**What to work on**.
a – In the article on holiday stress, how much leave did many people used to take from work, according to Better Health?
b – Extend the article on holiday stress past its final sentence.

**Page extract**.
****************************************

Taking time off work doesn’t always mean having time to genuinely rest, especially during the silly season. First we get bombarded with Christmas parties then there’s Christmas day, and then it’s finally over, oh wait New Year’s Eve.
If you’re feeling a little overwhelmed with festive commitments, you’re not the only one. Experts have a name for it: “holiday stress”.
According to Better Health Australians are changing the way they take holidays which means many of us are experiencing stress when we’re on breaks.
“While many people used to take four weeks or more of leave from work, most people now take shorter breaks and choose destinations close to home,” it published.
“Since Australians are taking shorter and fewer holidays, the pressure to have the ‘perfect’ holiday is higher than ever.
“With less time to enjoy, many people compensate by organising jam-packed itineraries, which can lead to exhaustion and disillusionment.”
Feeling stressed and disappointment when things don’t go to plan, too much to get done and not enough time, sound familiar?

****************************************

**Data shown**.
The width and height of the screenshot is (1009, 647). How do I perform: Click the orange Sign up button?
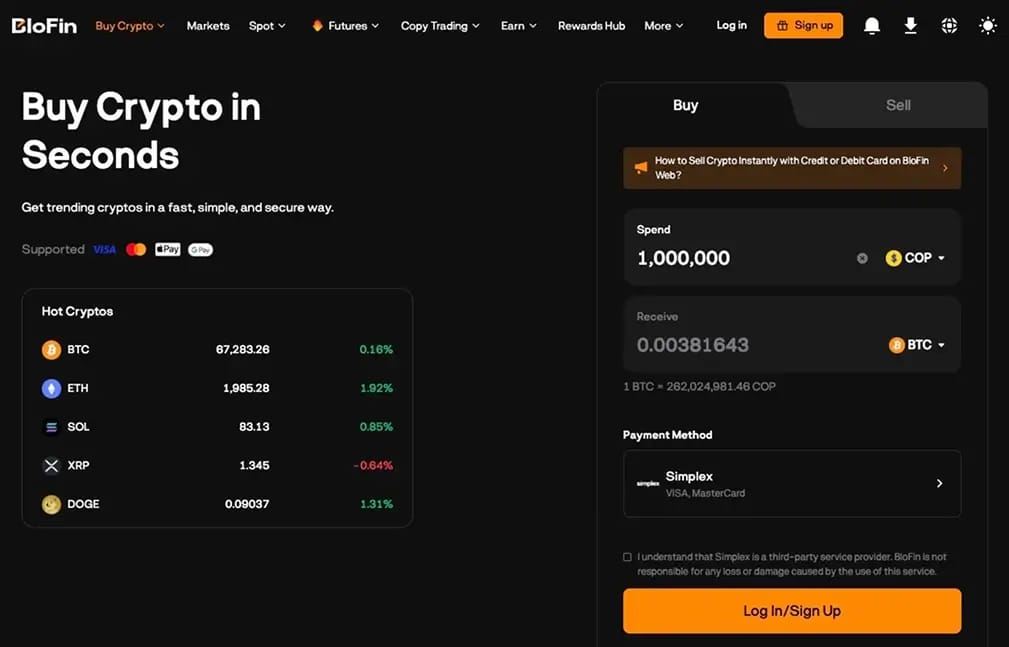pyautogui.click(x=804, y=26)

****************************************

**Set of answers**.
a – Four weeks or more.

b –
What to do to prevent feeling stressed on your break
Better Health suggestions to avoid holiday stress include:
- Plan a few short breaks over the year so that the annual holiday doesn’t take on so much importance that it fails your expectations
- If possible, take longer holidays as you are more likely to feel relaxed after three weeks away rather than one
- Action-packed itineraries can leave everyone exhausted and frazzled. The recuperative powers of ‘doing nothing’ while on holidays are underrated. Make sure you allow enough time for lazing on the beach, reading books, and taking the time to enjoy meals
- Sidestep potential problems. Tick all the boxes to prevent avoidable situations. We’re talking about getting travel insurance, photocopying important documents and not eating food that seems risky.
What to do when you’re feeling stressed
Forbes Magazine published a piece about holiday stress which has some great tips for managing it in the moment.
- When you’re experiencing stress, there’s a tendency to hold your breath, which means less oxygen is getting to the brain. As a result, the body’s fight-or-flight response is triggered.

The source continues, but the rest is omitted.